# TASK DIRECTIONS
Word for word, repeat all of the entries below.

* * * * * * *

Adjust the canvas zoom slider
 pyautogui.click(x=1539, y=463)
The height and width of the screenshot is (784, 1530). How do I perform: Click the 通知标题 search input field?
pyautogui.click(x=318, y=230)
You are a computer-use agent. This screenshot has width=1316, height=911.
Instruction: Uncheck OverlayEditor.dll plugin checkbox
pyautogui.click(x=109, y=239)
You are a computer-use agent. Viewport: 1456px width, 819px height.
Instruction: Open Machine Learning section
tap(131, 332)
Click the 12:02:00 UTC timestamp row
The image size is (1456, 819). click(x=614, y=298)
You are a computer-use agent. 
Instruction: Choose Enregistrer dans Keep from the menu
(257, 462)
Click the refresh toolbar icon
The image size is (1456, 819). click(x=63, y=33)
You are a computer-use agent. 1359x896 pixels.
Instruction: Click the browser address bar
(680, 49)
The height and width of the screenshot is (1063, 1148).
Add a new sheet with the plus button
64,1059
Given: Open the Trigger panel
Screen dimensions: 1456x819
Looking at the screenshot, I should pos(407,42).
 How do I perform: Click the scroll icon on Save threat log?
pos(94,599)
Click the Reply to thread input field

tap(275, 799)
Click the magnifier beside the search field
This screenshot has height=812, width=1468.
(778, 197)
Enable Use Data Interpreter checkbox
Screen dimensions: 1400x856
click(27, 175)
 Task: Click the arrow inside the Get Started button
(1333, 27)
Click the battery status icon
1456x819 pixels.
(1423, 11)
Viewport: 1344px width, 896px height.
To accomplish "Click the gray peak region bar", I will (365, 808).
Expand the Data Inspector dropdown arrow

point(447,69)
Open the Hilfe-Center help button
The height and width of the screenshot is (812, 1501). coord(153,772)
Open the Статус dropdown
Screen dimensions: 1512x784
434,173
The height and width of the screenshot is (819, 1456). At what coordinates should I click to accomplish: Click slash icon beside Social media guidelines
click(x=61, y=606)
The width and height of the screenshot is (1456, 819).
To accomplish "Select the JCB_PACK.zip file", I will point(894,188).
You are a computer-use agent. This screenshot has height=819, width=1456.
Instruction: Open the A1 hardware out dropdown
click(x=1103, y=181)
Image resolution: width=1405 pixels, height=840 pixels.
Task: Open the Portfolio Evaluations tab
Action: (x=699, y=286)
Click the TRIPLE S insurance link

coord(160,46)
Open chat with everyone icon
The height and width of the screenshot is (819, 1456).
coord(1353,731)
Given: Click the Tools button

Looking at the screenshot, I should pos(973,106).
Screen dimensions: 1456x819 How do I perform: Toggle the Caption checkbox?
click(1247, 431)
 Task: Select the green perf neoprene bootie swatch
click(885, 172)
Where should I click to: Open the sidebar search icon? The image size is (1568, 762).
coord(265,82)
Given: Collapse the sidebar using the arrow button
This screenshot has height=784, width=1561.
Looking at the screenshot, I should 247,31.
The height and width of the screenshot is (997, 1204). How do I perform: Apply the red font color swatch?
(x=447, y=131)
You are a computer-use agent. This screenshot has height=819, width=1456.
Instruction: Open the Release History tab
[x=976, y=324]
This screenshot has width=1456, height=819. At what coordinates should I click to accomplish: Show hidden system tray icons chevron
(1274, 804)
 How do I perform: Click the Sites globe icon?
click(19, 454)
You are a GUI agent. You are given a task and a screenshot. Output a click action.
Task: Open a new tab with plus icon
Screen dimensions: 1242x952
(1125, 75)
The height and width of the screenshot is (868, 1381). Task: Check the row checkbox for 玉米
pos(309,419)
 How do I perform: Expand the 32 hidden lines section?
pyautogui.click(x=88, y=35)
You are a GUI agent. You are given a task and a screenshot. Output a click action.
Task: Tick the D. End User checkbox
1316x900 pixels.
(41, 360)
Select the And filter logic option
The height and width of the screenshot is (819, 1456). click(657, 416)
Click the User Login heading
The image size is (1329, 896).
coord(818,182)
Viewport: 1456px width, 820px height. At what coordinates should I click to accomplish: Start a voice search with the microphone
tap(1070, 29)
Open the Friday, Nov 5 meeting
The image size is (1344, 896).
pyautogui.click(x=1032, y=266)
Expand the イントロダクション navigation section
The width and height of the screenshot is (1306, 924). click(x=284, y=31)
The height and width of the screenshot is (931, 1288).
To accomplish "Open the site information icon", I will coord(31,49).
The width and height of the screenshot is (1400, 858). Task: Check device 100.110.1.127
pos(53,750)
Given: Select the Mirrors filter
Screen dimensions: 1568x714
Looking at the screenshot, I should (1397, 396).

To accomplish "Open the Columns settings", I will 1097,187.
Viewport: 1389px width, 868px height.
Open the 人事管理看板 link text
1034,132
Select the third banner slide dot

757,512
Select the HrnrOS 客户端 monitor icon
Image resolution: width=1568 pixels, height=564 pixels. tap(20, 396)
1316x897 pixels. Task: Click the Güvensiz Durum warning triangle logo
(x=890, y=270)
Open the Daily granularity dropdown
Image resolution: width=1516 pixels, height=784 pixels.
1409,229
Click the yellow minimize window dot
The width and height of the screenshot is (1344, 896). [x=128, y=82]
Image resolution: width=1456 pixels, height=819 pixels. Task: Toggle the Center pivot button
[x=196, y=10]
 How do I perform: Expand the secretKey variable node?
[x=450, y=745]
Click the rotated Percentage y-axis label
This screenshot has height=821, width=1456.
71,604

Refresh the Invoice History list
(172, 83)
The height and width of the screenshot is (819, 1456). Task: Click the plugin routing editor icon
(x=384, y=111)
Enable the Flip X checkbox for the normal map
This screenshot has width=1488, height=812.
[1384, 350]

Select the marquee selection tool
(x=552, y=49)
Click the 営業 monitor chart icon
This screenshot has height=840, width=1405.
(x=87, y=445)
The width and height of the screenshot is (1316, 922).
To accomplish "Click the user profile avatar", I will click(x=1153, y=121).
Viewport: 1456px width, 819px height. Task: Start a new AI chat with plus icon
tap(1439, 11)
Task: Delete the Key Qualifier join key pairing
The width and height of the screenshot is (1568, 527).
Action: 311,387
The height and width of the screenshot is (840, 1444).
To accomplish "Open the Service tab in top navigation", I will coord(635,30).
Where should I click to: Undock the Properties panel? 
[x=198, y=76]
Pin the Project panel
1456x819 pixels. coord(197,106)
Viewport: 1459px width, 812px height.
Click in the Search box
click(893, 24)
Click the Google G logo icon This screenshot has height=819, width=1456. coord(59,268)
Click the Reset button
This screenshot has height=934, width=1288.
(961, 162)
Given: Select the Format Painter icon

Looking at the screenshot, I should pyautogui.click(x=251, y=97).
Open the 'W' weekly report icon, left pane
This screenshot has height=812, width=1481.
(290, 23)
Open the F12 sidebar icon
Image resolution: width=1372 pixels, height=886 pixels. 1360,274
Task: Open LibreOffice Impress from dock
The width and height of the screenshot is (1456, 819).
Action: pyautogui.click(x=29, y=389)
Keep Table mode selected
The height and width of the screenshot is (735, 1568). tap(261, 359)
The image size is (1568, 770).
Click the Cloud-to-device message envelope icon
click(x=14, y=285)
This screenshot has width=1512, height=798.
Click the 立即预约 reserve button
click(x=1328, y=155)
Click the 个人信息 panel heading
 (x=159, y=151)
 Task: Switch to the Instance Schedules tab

* * * * * * *

# EXPECTED OUTPUT
Adjust the canvas zoom slider
 pyautogui.click(x=1539, y=463)
The height and width of the screenshot is (784, 1530). How do I perform: Click the 通知标题 search input field?
pyautogui.click(x=318, y=230)
You are a computer-use agent. This screenshot has width=1316, height=911.
Instruction: Uncheck OverlayEditor.dll plugin checkbox
pyautogui.click(x=109, y=239)
You are a computer-use agent. Viewport: 1456px width, 819px height.
Instruction: Open Machine Learning section
tap(131, 332)
Click the 12:02:00 UTC timestamp row
The image size is (1456, 819). click(x=614, y=298)
You are a computer-use agent. 
Instruction: Choose Enregistrer dans Keep from the menu
(257, 462)
Click the refresh toolbar icon
The image size is (1456, 819). click(x=63, y=33)
You are a computer-use agent. 1359x896 pixels.
Instruction: Click the browser address bar
(680, 49)
The height and width of the screenshot is (1063, 1148).
Add a new sheet with the plus button
64,1059
Given: Open the Trigger panel
Screen dimensions: 1456x819
Looking at the screenshot, I should pos(407,42).
 How do I perform: Click the scroll icon on Save threat log?
pos(94,599)
Click the Reply to thread input field

tap(275, 799)
Click the magnifier beside the search field
This screenshot has height=812, width=1468.
(778, 197)
Enable Use Data Interpreter checkbox
Screen dimensions: 1400x856
click(27, 175)
 Task: Click the arrow inside the Get Started button
(1333, 27)
Click the battery status icon
1456x819 pixels.
(1423, 11)
Viewport: 1344px width, 896px height.
To accomplish "Click the gray peak region bar", I will (365, 808).
Expand the Data Inspector dropdown arrow

point(447,69)
Open the Hilfe-Center help button
The height and width of the screenshot is (812, 1501). coord(153,772)
Open the Статус dropdown
Screen dimensions: 1512x784
434,173
The height and width of the screenshot is (819, 1456). At what coordinates should I click to accomplish: Click slash icon beside Social media guidelines
click(x=61, y=606)
The width and height of the screenshot is (1456, 819).
To accomplish "Select the JCB_PACK.zip file", I will point(894,188).
You are a computer-use agent. This screenshot has height=819, width=1456.
Instruction: Open the A1 hardware out dropdown
click(x=1103, y=181)
Image resolution: width=1405 pixels, height=840 pixels.
Task: Open the Portfolio Evaluations tab
Action: (x=699, y=286)
Click the TRIPLE S insurance link

coord(160,46)
Open chat with everyone icon
The height and width of the screenshot is (819, 1456).
coord(1353,731)
Given: Click the Tools button

Looking at the screenshot, I should pos(973,106).
Screen dimensions: 1456x819 How do I perform: Toggle the Caption checkbox?
click(1247, 431)
 Task: Select the green perf neoprene bootie swatch
click(885, 172)
Where should I click to: Open the sidebar search icon? The image size is (1568, 762).
coord(265,82)
Given: Collapse the sidebar using the arrow button
This screenshot has height=784, width=1561.
Looking at the screenshot, I should 247,31.
The height and width of the screenshot is (997, 1204). How do I perform: Apply the red font color swatch?
(x=447, y=131)
You are a computer-use agent. This screenshot has height=819, width=1456.
Instruction: Open the Release History tab
[x=976, y=324]
This screenshot has width=1456, height=819. At what coordinates should I click to accomplish: Show hidden system tray icons chevron
(1274, 804)
 How do I perform: Click the Sites globe icon?
click(19, 454)
You are a GUI agent. You are given a task and a screenshot. Output a click action.
Task: Open a new tab with plus icon
Screen dimensions: 1242x952
(1125, 75)
The height and width of the screenshot is (868, 1381). Task: Check the row checkbox for 玉米
pos(309,419)
 How do I perform: Expand the 32 hidden lines section?
pyautogui.click(x=88, y=35)
You are a GUI agent. You are given a task and a screenshot. Output a click action.
Task: Tick the D. End User checkbox
1316x900 pixels.
(41, 360)
Select the And filter logic option
The height and width of the screenshot is (819, 1456). click(657, 416)
Click the User Login heading
The image size is (1329, 896).
coord(818,182)
Viewport: 1456px width, 820px height. At what coordinates should I click to accomplish: Start a voice search with the microphone
tap(1070, 29)
Open the Friday, Nov 5 meeting
The image size is (1344, 896).
pyautogui.click(x=1032, y=266)
Expand the イントロダクション navigation section
The width and height of the screenshot is (1306, 924). click(x=284, y=31)
The height and width of the screenshot is (931, 1288).
To accomplish "Open the site information icon", I will coord(31,49).
The width and height of the screenshot is (1400, 858). Task: Check device 100.110.1.127
pos(53,750)
Given: Select the Mirrors filter
Screen dimensions: 1568x714
Looking at the screenshot, I should (1397, 396).

To accomplish "Open the Columns settings", I will 1097,187.
Viewport: 1389px width, 868px height.
Open the 人事管理看板 link text
1034,132
Select the third banner slide dot

757,512
Select the HrnrOS 客户端 monitor icon
Image resolution: width=1568 pixels, height=564 pixels. tap(20, 396)
1316x897 pixels. Task: Click the Güvensiz Durum warning triangle logo
(x=890, y=270)
Open the Daily granularity dropdown
Image resolution: width=1516 pixels, height=784 pixels.
1409,229
Click the yellow minimize window dot
The width and height of the screenshot is (1344, 896). [x=128, y=82]
Image resolution: width=1456 pixels, height=819 pixels. Task: Toggle the Center pivot button
[x=196, y=10]
 How do I perform: Expand the secretKey variable node?
[x=450, y=745]
Click the rotated Percentage y-axis label
This screenshot has height=821, width=1456.
71,604

Refresh the Invoice History list
(172, 83)
The height and width of the screenshot is (819, 1456). Task: Click the plugin routing editor icon
(x=384, y=111)
Enable the Flip X checkbox for the normal map
This screenshot has width=1488, height=812.
[1384, 350]

Select the marquee selection tool
(x=552, y=49)
Click the 営業 monitor chart icon
This screenshot has height=840, width=1405.
(x=87, y=445)
The width and height of the screenshot is (1316, 922).
To accomplish "Click the user profile avatar", I will click(x=1153, y=121).
Viewport: 1456px width, 819px height. Task: Start a new AI chat with plus icon
tap(1439, 11)
Task: Delete the Key Qualifier join key pairing
The width and height of the screenshot is (1568, 527).
Action: 311,387
The height and width of the screenshot is (840, 1444).
To accomplish "Open the Service tab in top navigation", I will coord(635,30).
Where should I click to: Undock the Properties panel? 
[x=198, y=76]
Pin the Project panel
1456x819 pixels. coord(197,106)
Viewport: 1459px width, 812px height.
Click in the Search box
click(893, 24)
Click the Google G logo icon This screenshot has height=819, width=1456. coord(59,268)
Click the Reset button
This screenshot has height=934, width=1288.
(961, 162)
Given: Select the Format Painter icon

Looking at the screenshot, I should pyautogui.click(x=251, y=97).
Open the 'W' weekly report icon, left pane
This screenshot has height=812, width=1481.
(290, 23)
Open the F12 sidebar icon
Image resolution: width=1372 pixels, height=886 pixels. 1360,274
Task: Open LibreOffice Impress from dock
The width and height of the screenshot is (1456, 819).
Action: pyautogui.click(x=29, y=389)
Keep Table mode selected
The height and width of the screenshot is (735, 1568). tap(261, 359)
The image size is (1568, 770).
Click the Cloud-to-device message envelope icon
click(x=14, y=285)
This screenshot has width=1512, height=798.
Click the 立即预约 reserve button
click(x=1328, y=155)
Click the 个人信息 panel heading
 (x=159, y=151)
 Task: Switch to the Instance Schedules tab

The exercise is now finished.